Feature Image by Trevor Bexon
Nevada Democrats are celebrating a record turnout in their “First in the West” Nevada caucus early voting period. In four days, from Feb. 15-18, nearly 75,000 people participated in the early caucus activities hosted at 82 locations throughout the state.
Some voters waited up to two hours at Truckee Meadows Community College on Tuesday, the final day of the early caucus period. The last early voter was processed at 9:30 p.m. at the site. Volunteers estimated nearly nearly 800 voters visited the location that day.
Some other early caucus sites reported wait times up to three hours, including at Spanish Springs and Northwest libraries.
The Washoe County Democrats’ office was the busiest early caucus site in the county, drawing nearly 1,200 voters on Monday, Presidents Day. The local headquarters tallied total voters at their location at 3,824 (unofficial).

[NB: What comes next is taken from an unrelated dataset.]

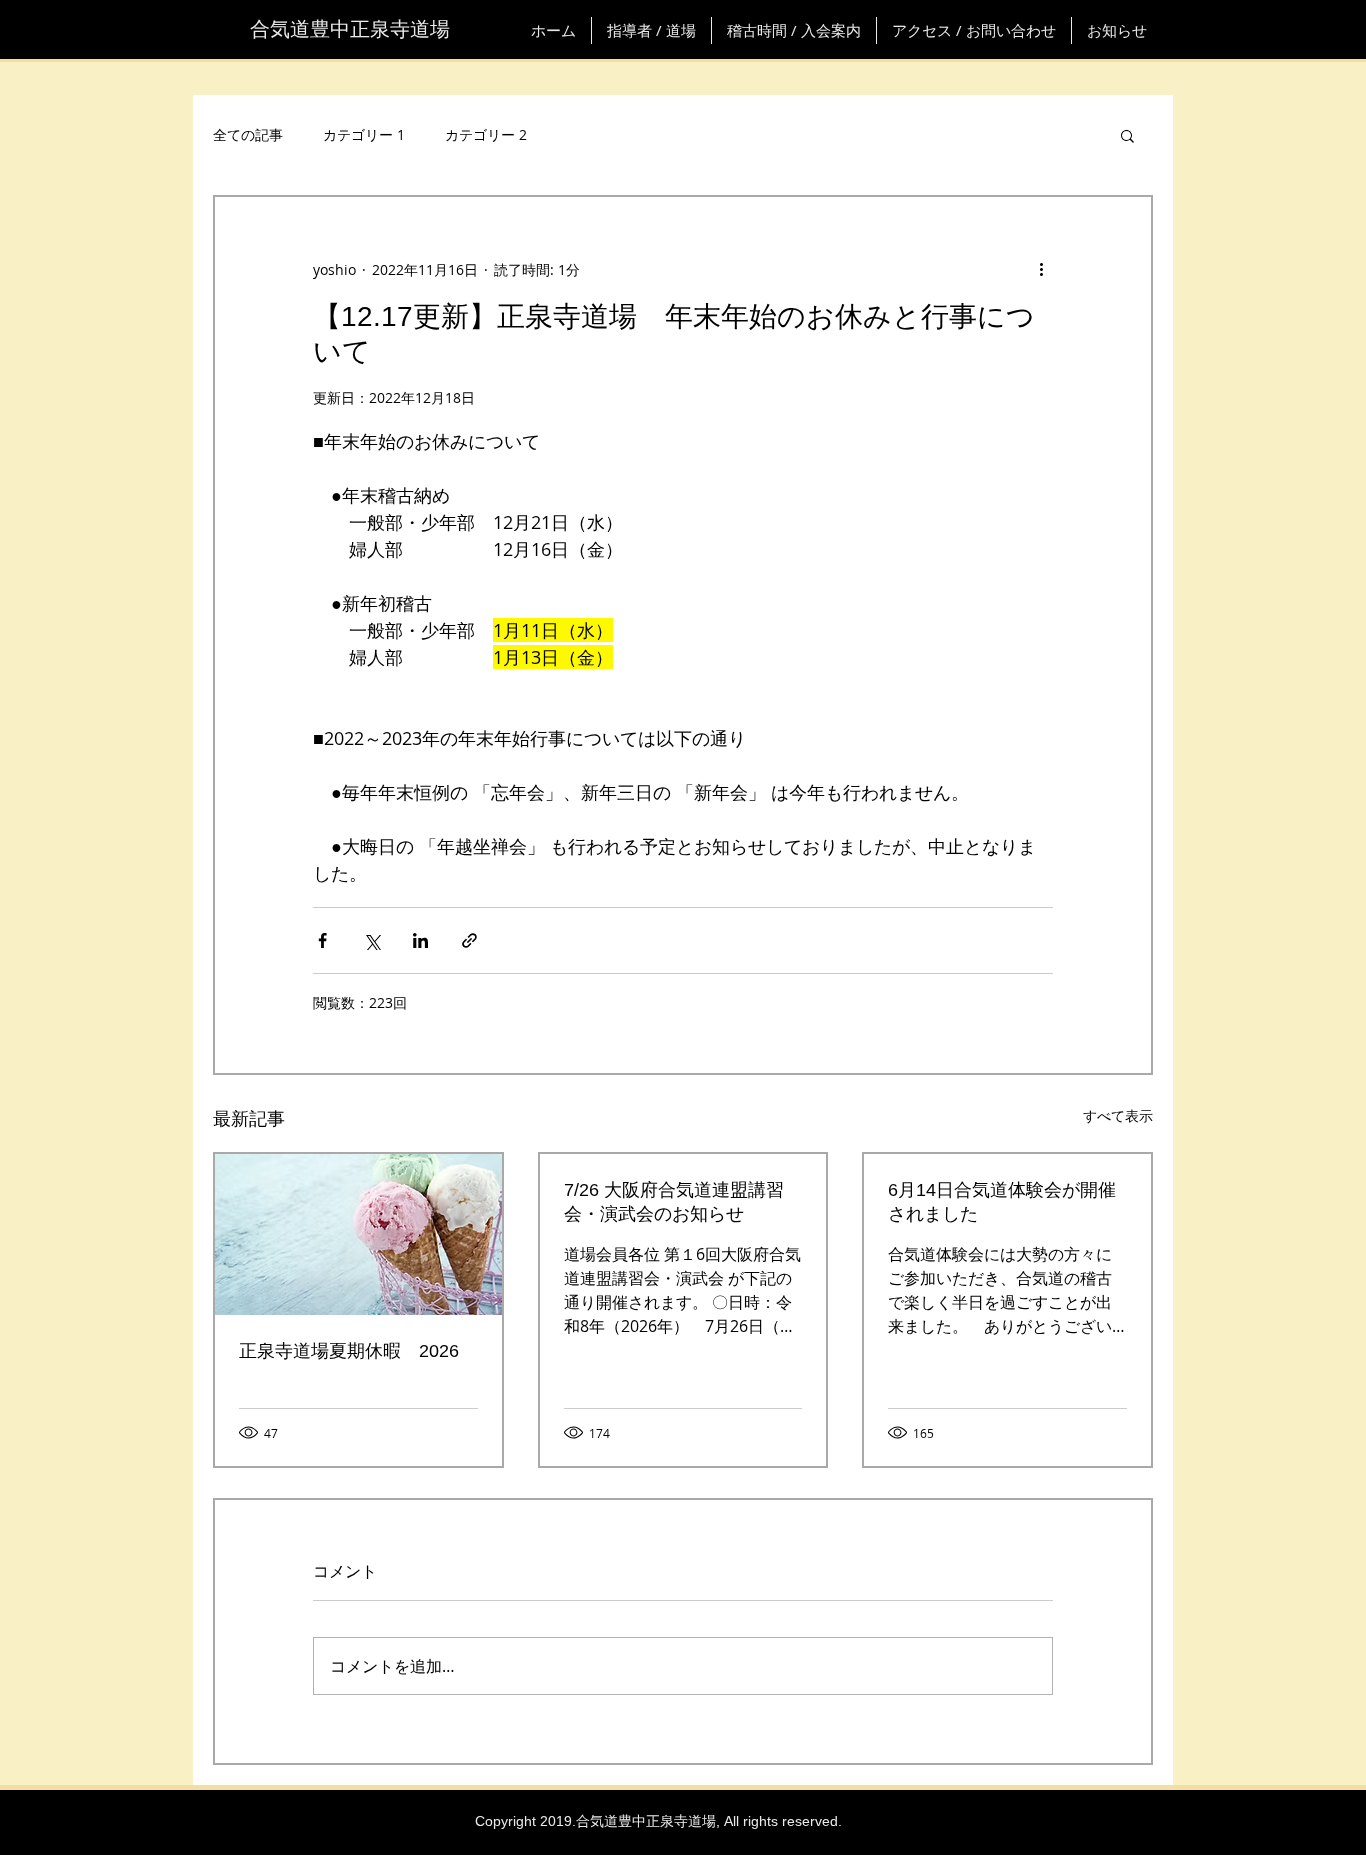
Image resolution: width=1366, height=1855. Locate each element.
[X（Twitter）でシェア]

The Nevada Democratic Party said the majority of participants in this historic early vote period were first-time caucus-goers. The
“People are so excited to cast their ballot. They want to participate without going to the actual caucus next Saturday, and I’m really grateful they seem to be having a good time in line,” said Washoe County Democratic Party Chairwoman Sarah Mahler last Saturday at the start of the early caucus period. “We did our job here very well. I know some people had to wait longer than others, but I’m very excited.”
The caucus has drawn the nation’s attention, and that of presidential candidates vying for a shot in the general election. Over the past week Northern Nevada has had visits from many of the candidates including Tom Steyer, U.S. Senators Amy Klobuchar, Elizabeth Warren and Bernie Sanders, former South Bend, Ind. Mayor Pete Buttigieg, and former Vice President Joe Biden.
Numerous campaign surrogates and political dignitaries have also traveled through the state, endorsing and promoting candidates, and generating excitement among local Democratic activists.
The next major test for Nevada Democrats will be tomorrow when tens of thousands of voters meet in their communities to caucus together. State party organizers face pressure to pull off a smooth and efficient process after caucus troubles plagued Iowa’s event.